REQUIREMENTS: Copy out the listing again, requests included, starting with the line with "The height and width of the screenshot is (563, 580)." and going on through the line with "pyautogui.click(x=540, y=297)", and shift each answer's click coordinates by adding 94 to every number. Give only those lines, and leave the pictures out.

SUPPLIED MATERIAL:
-- START --

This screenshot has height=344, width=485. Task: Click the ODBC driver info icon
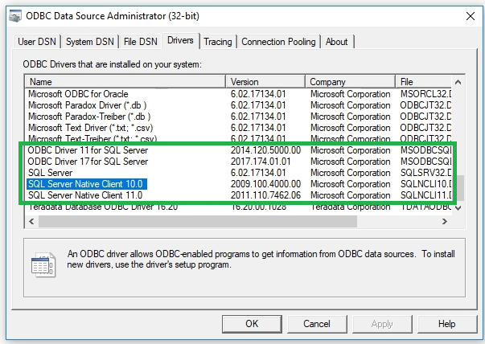42,264
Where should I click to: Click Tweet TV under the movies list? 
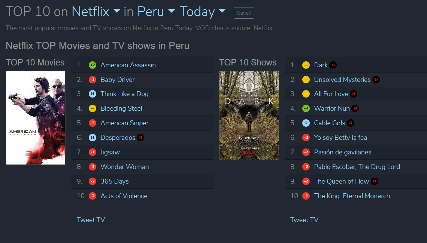(x=91, y=219)
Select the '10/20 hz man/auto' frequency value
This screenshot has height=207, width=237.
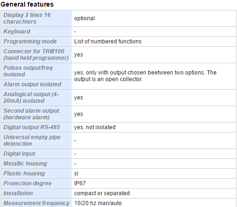98,203
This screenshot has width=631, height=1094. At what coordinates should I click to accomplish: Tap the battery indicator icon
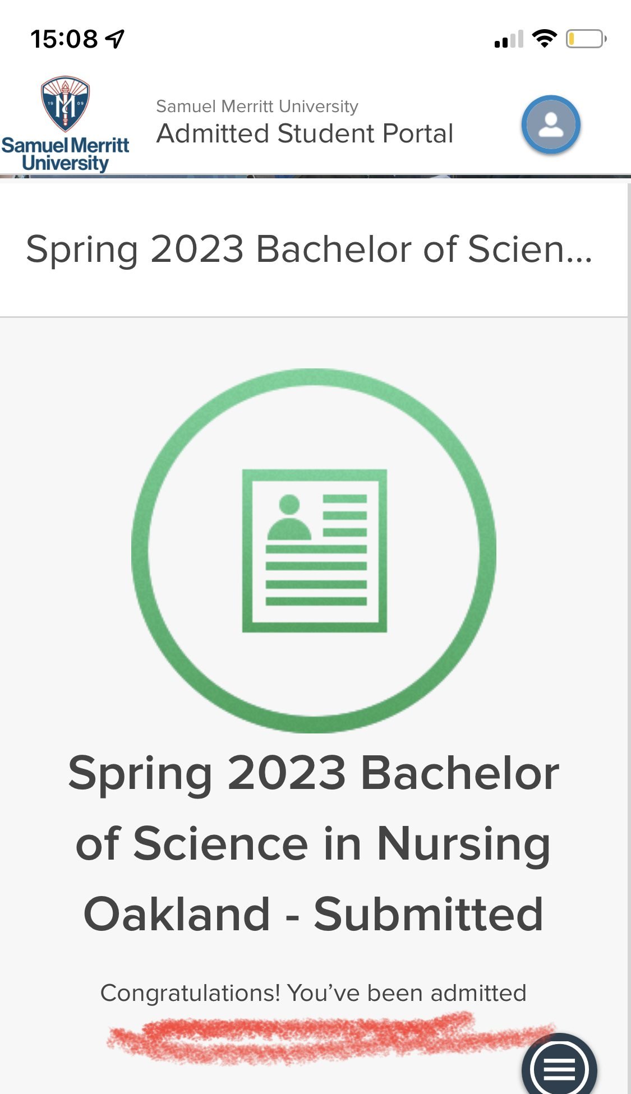586,39
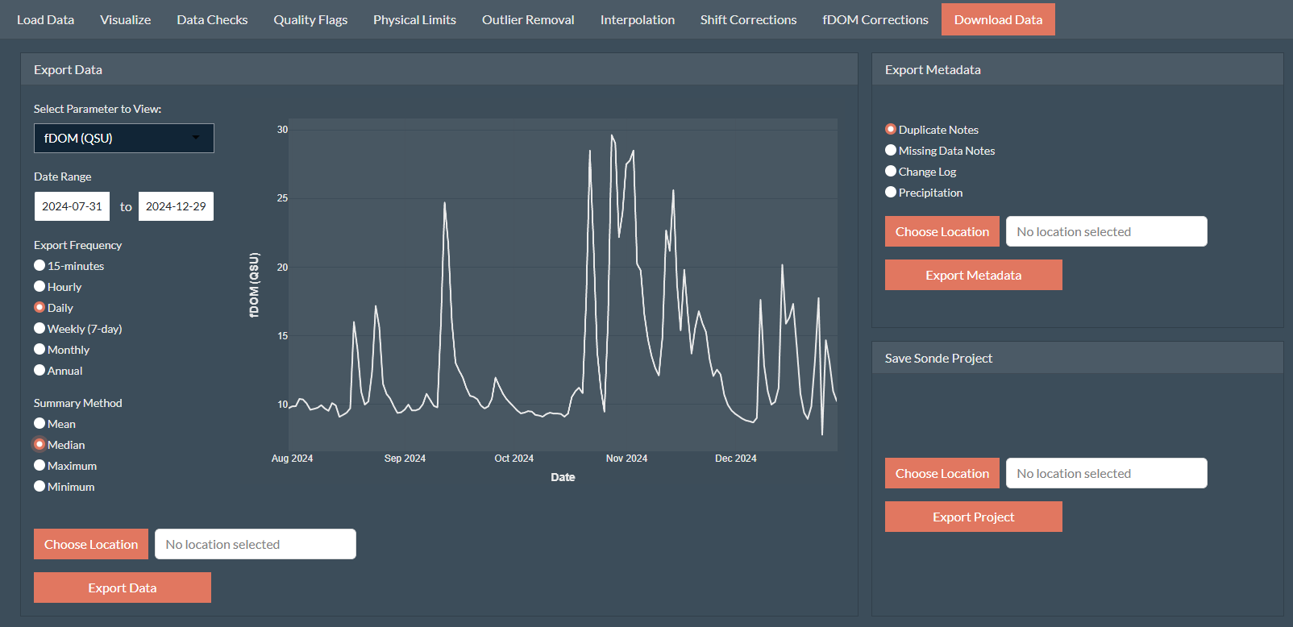Click the Export Project button
The image size is (1293, 627).
pyautogui.click(x=974, y=517)
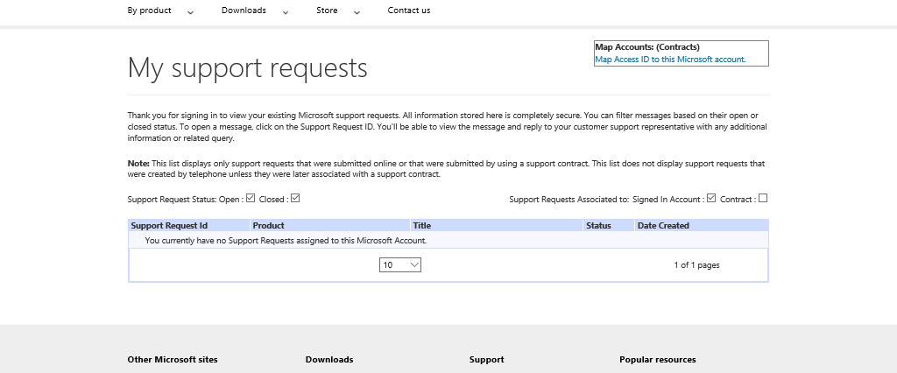Viewport: 897px width, 373px height.
Task: Open the Downloads navigation menu
Action: pos(244,11)
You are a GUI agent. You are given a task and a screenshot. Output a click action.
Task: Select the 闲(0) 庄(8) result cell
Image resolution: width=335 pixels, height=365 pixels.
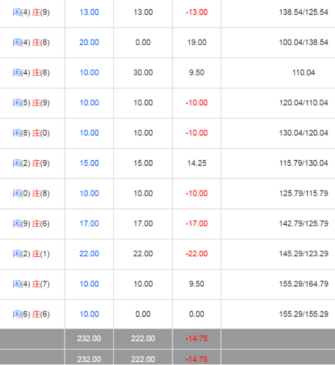click(31, 193)
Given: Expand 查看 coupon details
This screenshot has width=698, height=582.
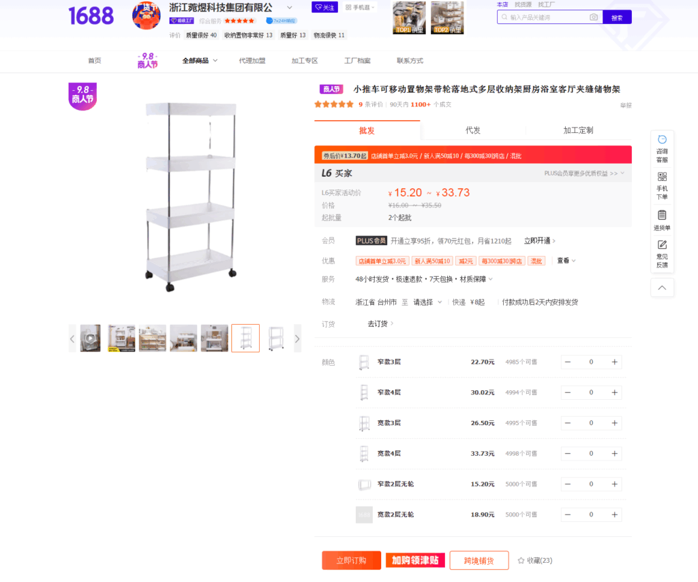Looking at the screenshot, I should point(566,261).
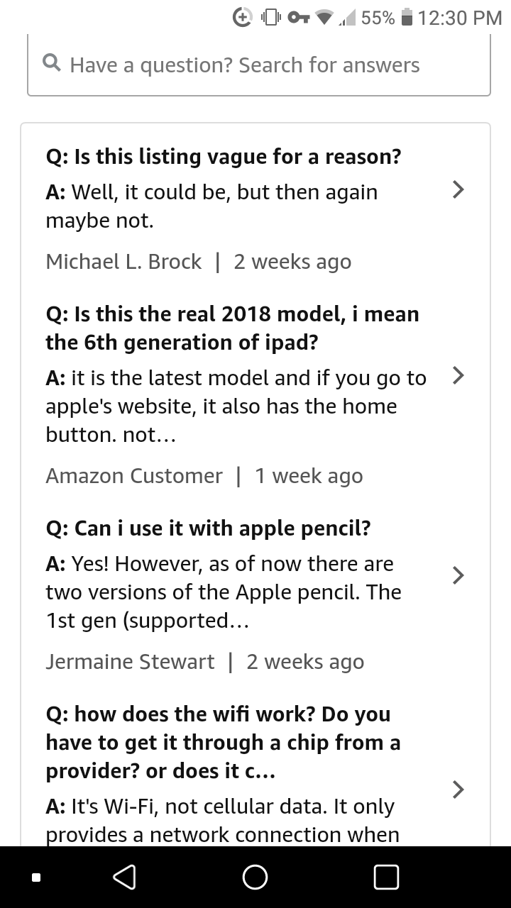This screenshot has width=511, height=908.
Task: Expand answer about 2018 iPad model
Action: click(458, 375)
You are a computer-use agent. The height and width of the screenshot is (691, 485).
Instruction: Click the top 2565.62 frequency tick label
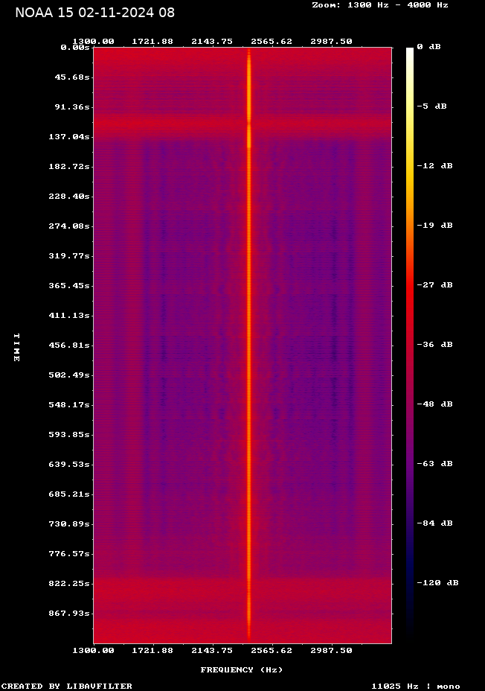(x=272, y=42)
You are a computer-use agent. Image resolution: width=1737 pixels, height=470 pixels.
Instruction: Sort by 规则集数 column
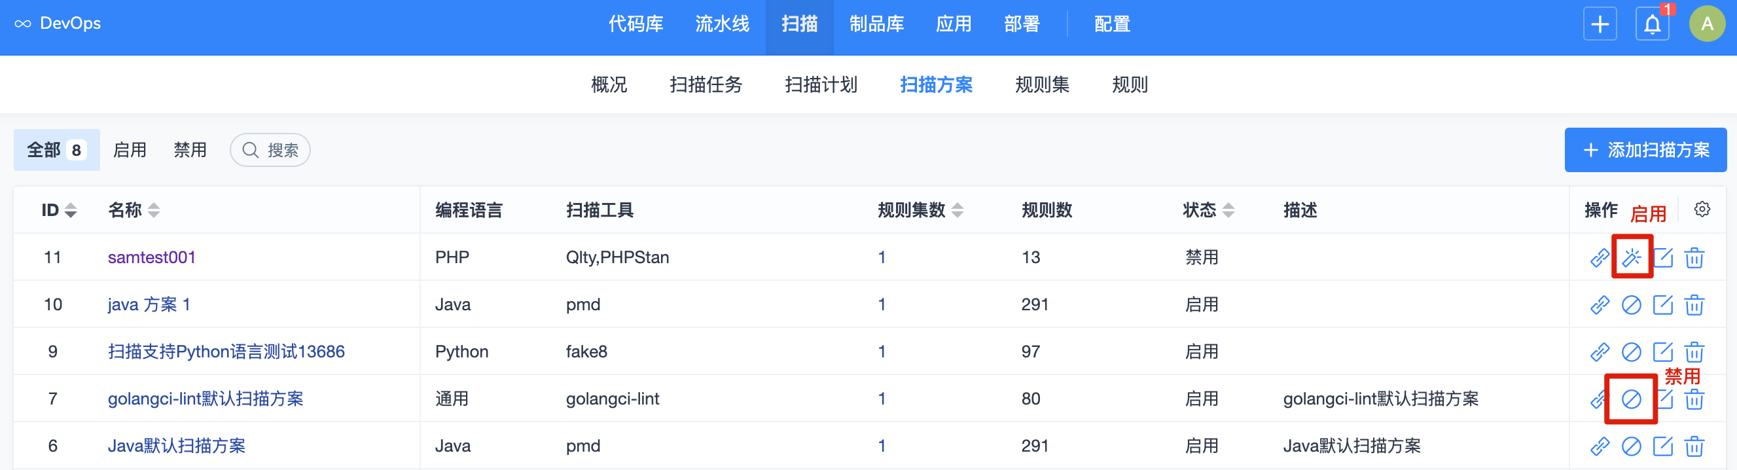pos(957,210)
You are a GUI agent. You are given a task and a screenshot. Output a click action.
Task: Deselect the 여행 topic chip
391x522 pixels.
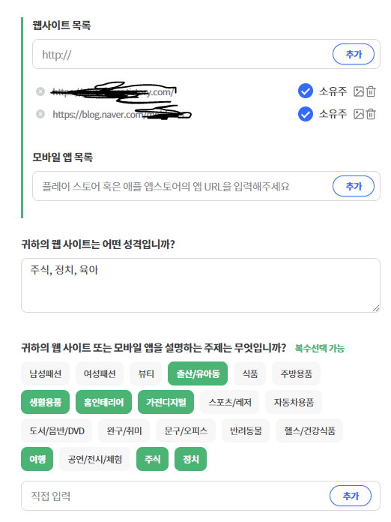(37, 459)
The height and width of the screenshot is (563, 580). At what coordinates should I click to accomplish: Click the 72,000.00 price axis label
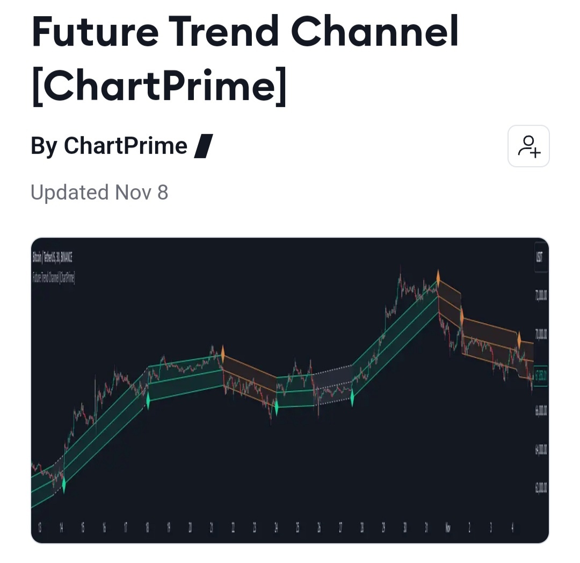pyautogui.click(x=540, y=297)
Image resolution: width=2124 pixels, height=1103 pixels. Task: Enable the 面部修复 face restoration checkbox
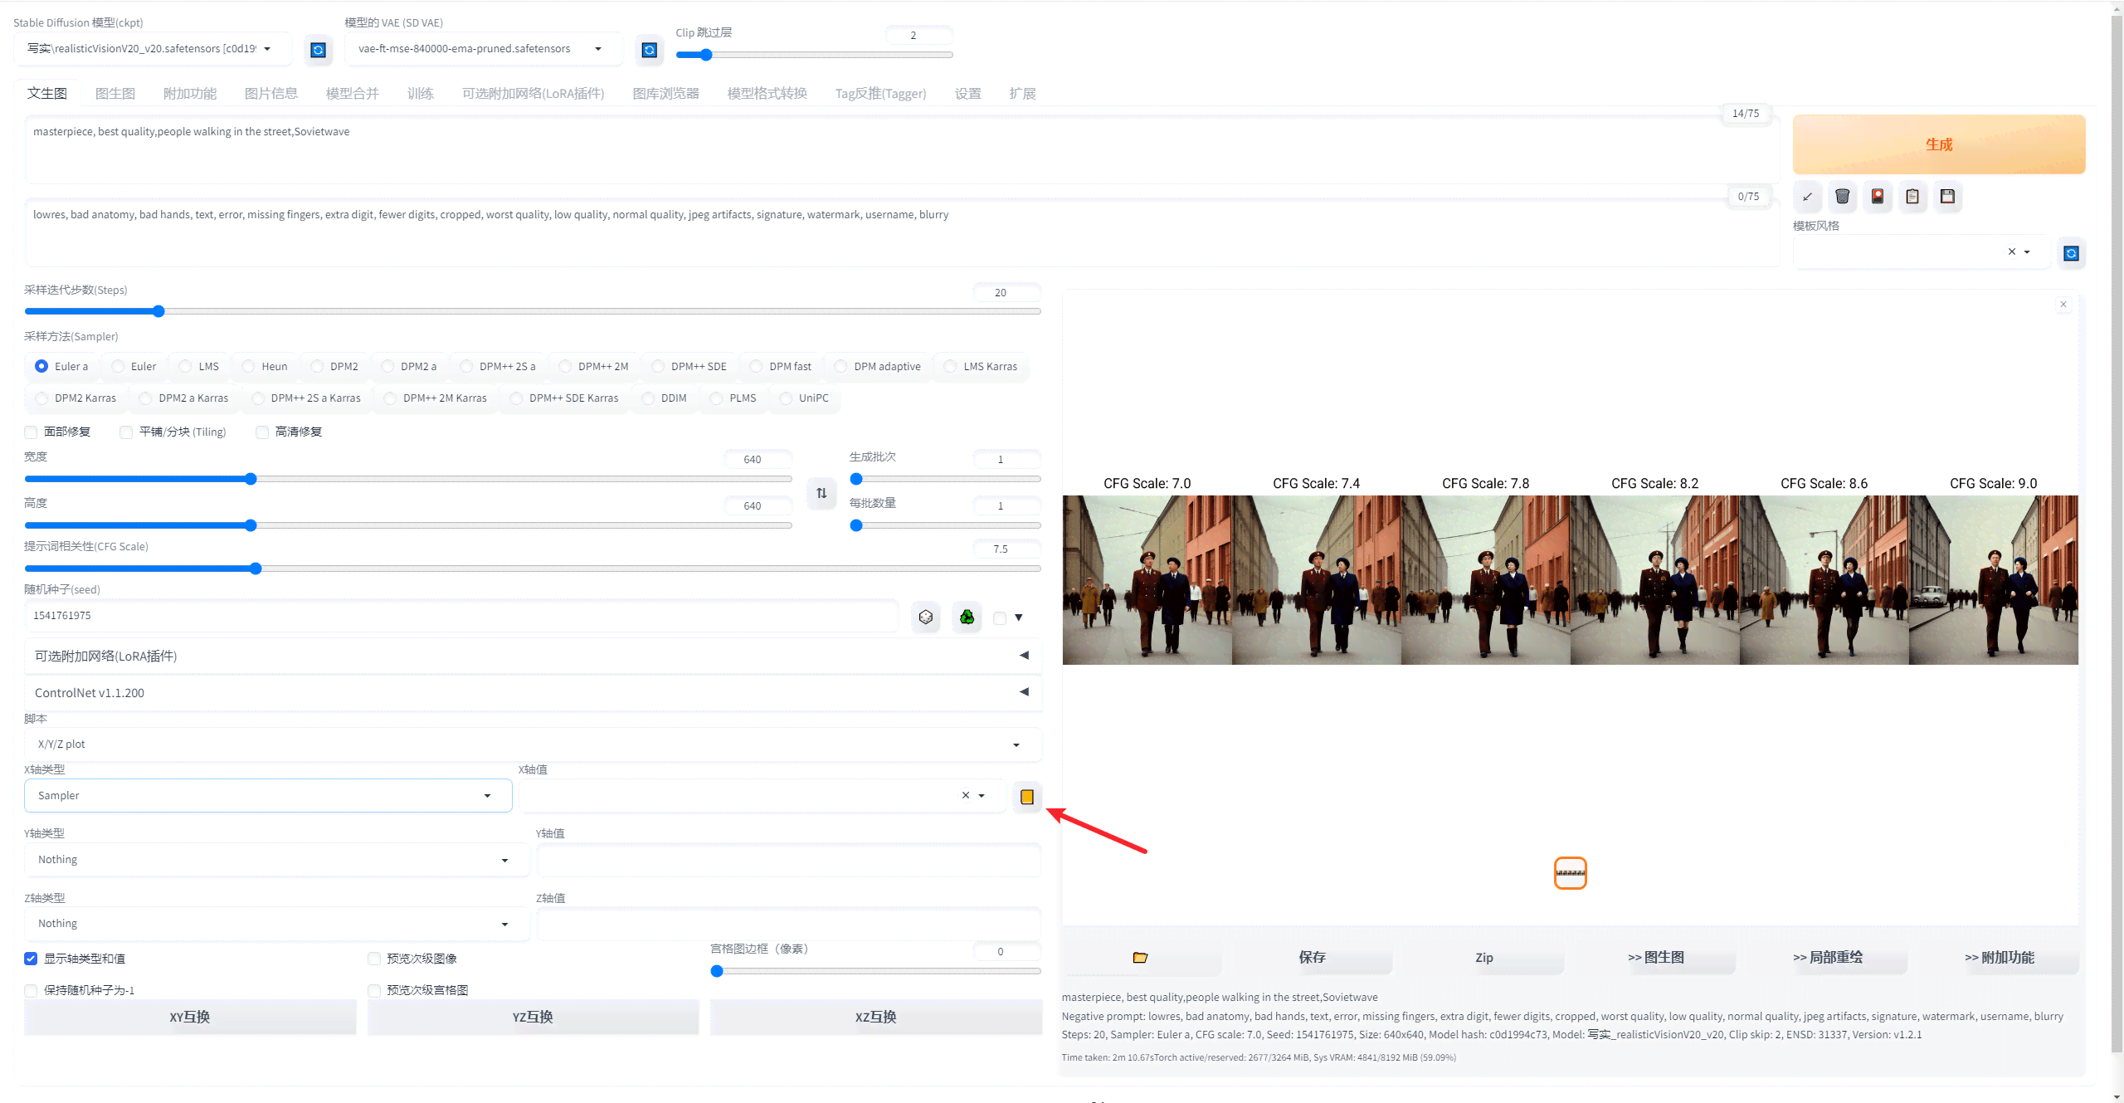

-- END --

THE RESPONSE:
The height and width of the screenshot is (563, 580). At what coordinates should I click to accomplish: Click the 72,000.00 price axis label
pyautogui.click(x=634, y=391)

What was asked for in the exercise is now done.